Copy the entries from the line containing "京都・滋賀の最新情報を募集しています！ (167, 2378)" through the end of the entries, swapping "KYOTO Chat Guide" for "KYOTO Travel Guide" and changing nothing else.

** Begin **

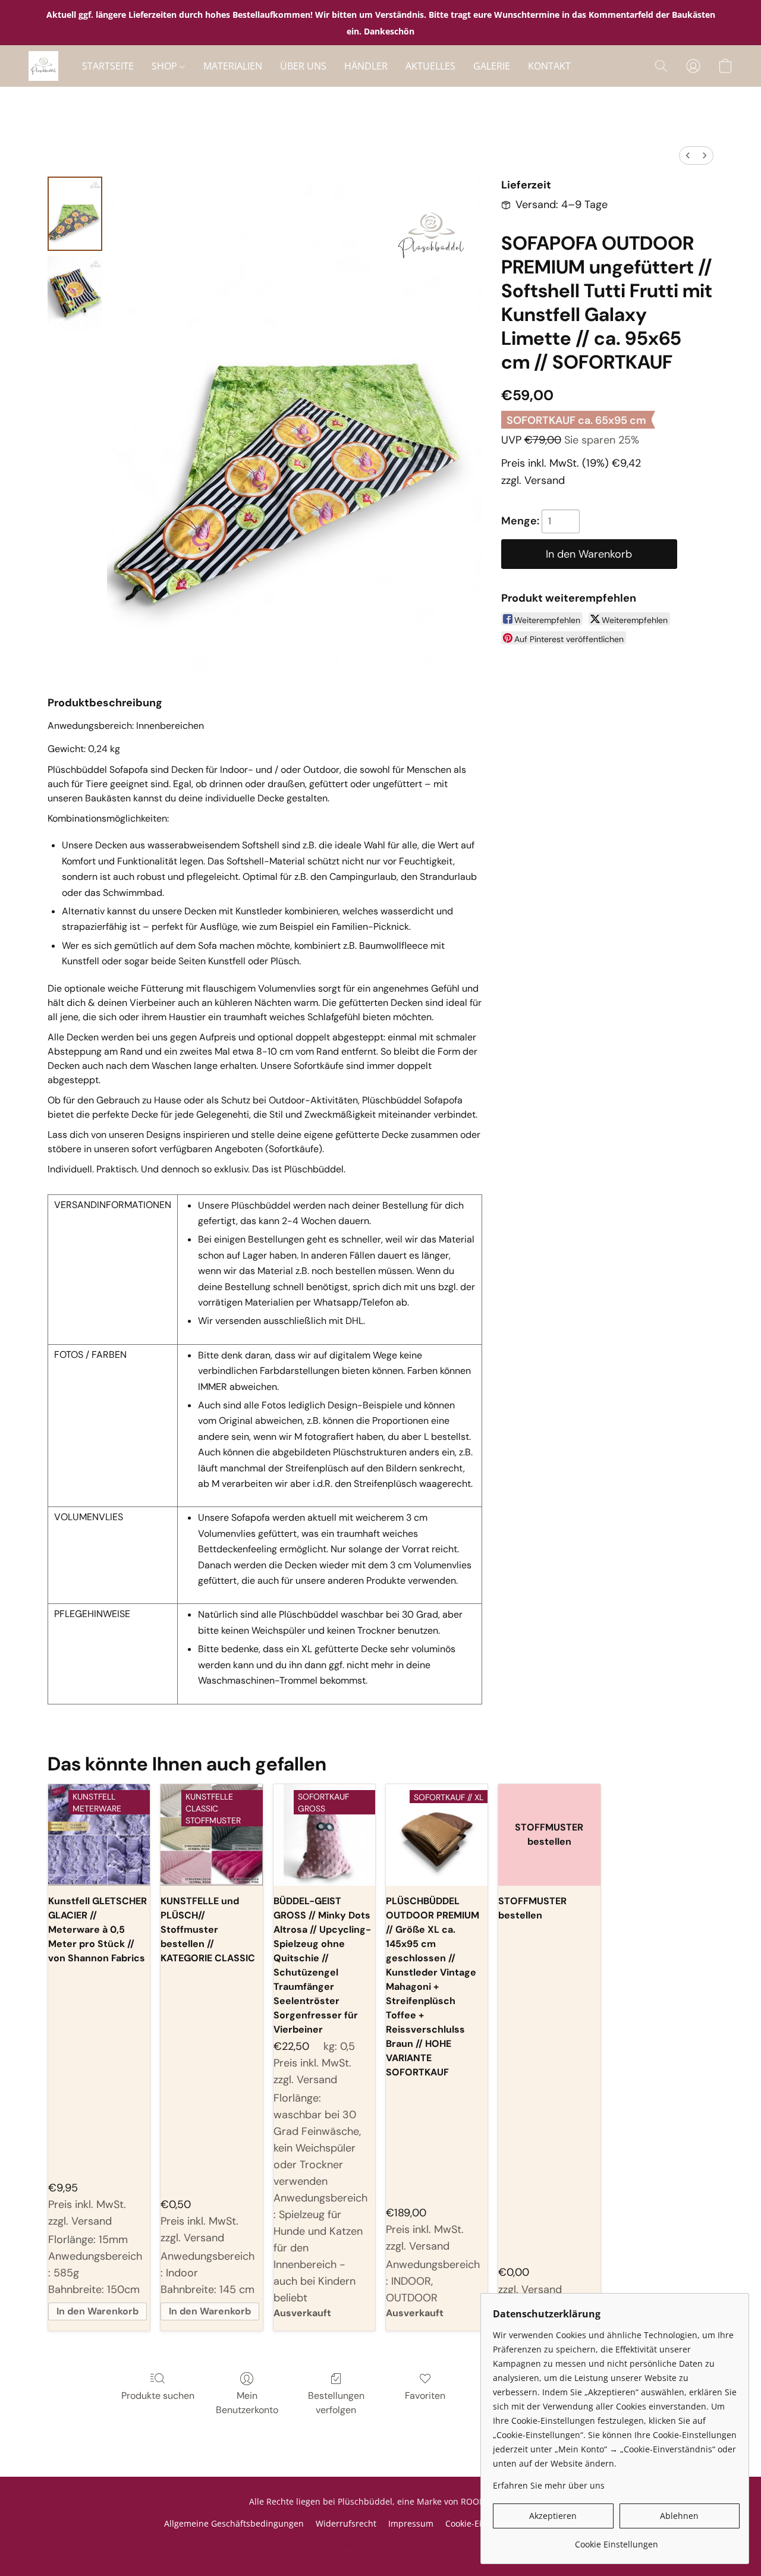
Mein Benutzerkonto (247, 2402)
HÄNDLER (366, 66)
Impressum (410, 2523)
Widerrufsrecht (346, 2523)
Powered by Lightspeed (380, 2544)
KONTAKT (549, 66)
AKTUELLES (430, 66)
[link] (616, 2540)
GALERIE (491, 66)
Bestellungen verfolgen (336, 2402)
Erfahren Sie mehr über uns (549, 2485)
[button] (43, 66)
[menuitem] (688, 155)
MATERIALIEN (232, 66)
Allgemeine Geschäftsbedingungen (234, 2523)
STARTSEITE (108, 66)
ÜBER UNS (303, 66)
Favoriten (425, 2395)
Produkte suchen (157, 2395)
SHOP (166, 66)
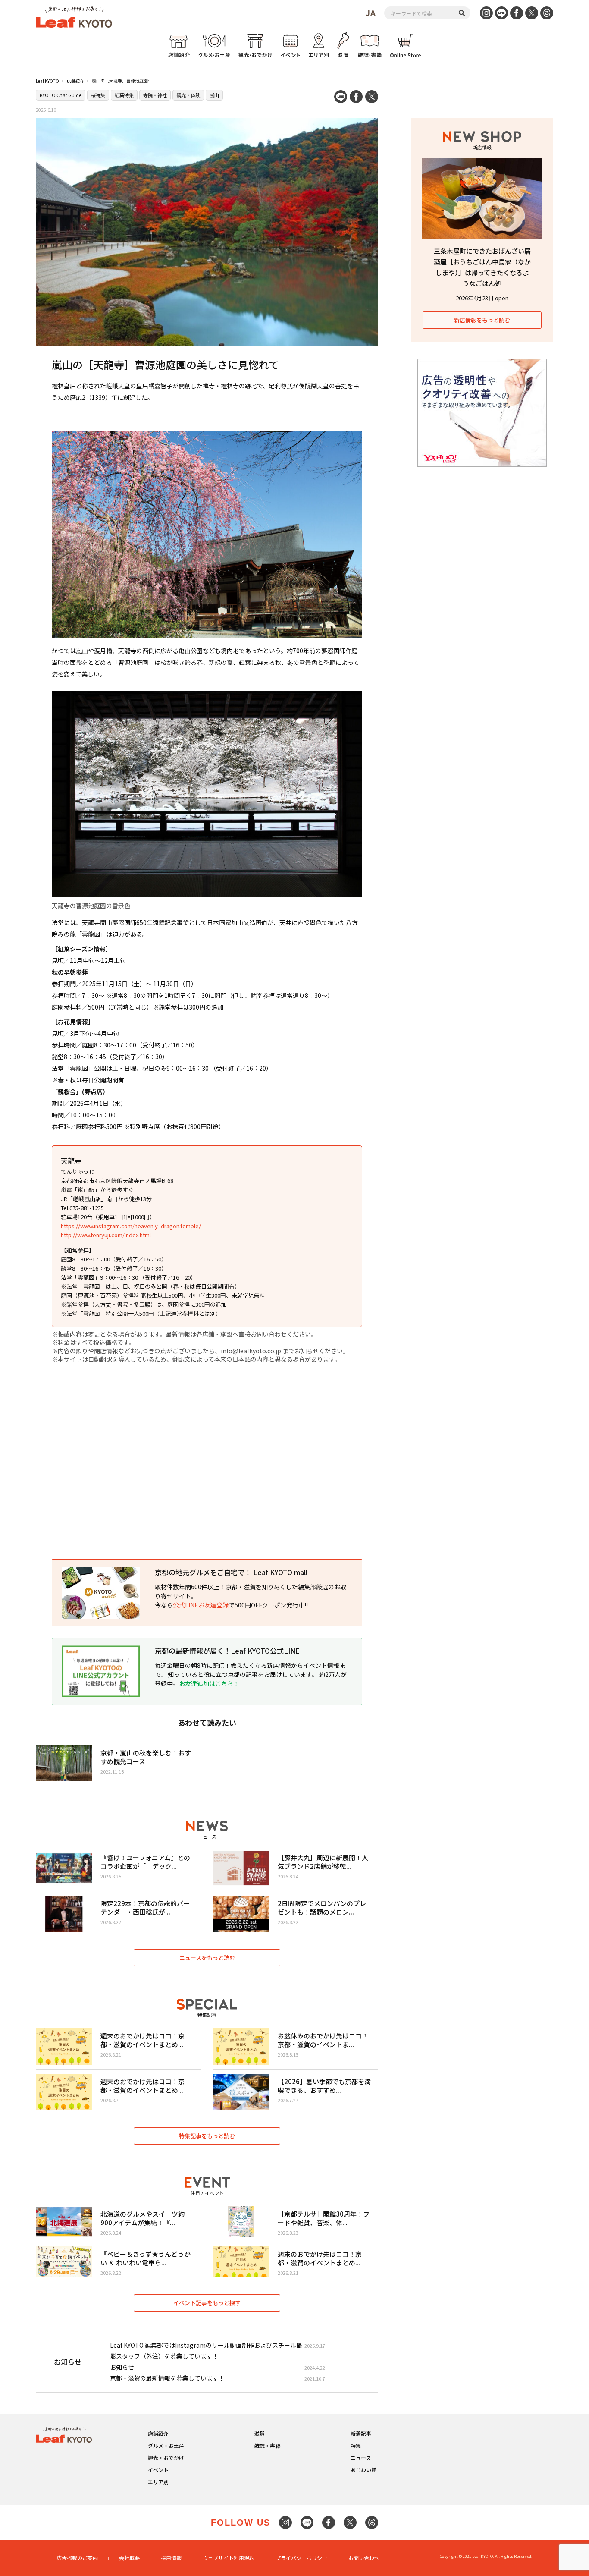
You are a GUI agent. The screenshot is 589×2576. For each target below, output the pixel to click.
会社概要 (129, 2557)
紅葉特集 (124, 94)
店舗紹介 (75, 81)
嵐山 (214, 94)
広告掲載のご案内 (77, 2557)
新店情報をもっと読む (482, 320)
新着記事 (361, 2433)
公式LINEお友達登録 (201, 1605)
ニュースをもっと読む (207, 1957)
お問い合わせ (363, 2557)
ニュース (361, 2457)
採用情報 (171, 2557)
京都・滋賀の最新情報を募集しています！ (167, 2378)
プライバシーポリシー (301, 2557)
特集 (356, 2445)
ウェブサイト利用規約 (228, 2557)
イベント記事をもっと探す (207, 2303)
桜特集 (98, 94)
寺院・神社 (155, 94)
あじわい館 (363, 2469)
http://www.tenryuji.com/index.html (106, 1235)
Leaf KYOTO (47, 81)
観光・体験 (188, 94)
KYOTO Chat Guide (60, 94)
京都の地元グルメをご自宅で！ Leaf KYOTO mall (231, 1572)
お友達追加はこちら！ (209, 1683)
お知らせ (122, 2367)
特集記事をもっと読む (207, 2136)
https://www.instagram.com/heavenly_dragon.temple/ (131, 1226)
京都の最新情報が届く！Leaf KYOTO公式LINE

** End **

• [EXERCISE RESPONSE]
京都・滋賀の最新情報を募集しています！ (167, 2378)
プライバシーポリシー (301, 2557)
特集 (356, 2445)
ウェブサイト利用規約 (228, 2557)
イベント記事をもっと探す (207, 2303)
桜特集 (98, 94)
寺院・神社 (155, 94)
あじわい館 (363, 2469)
http://www.tenryuji.com/index.html (106, 1235)
Leaf KYOTO (47, 81)
観光・体験 (188, 94)
KYOTO Travel Guide (60, 94)
京都の地元グルメをご自宅で！ Leaf KYOTO mall (231, 1572)
お友達追加はこちら！ (209, 1683)
お知らせ (122, 2367)
特集記事をもっと読む (207, 2136)
https://www.instagram.com/heavenly_dragon.temple/ (131, 1226)
京都の最新情報が届く！Leaf KYOTO公式LINE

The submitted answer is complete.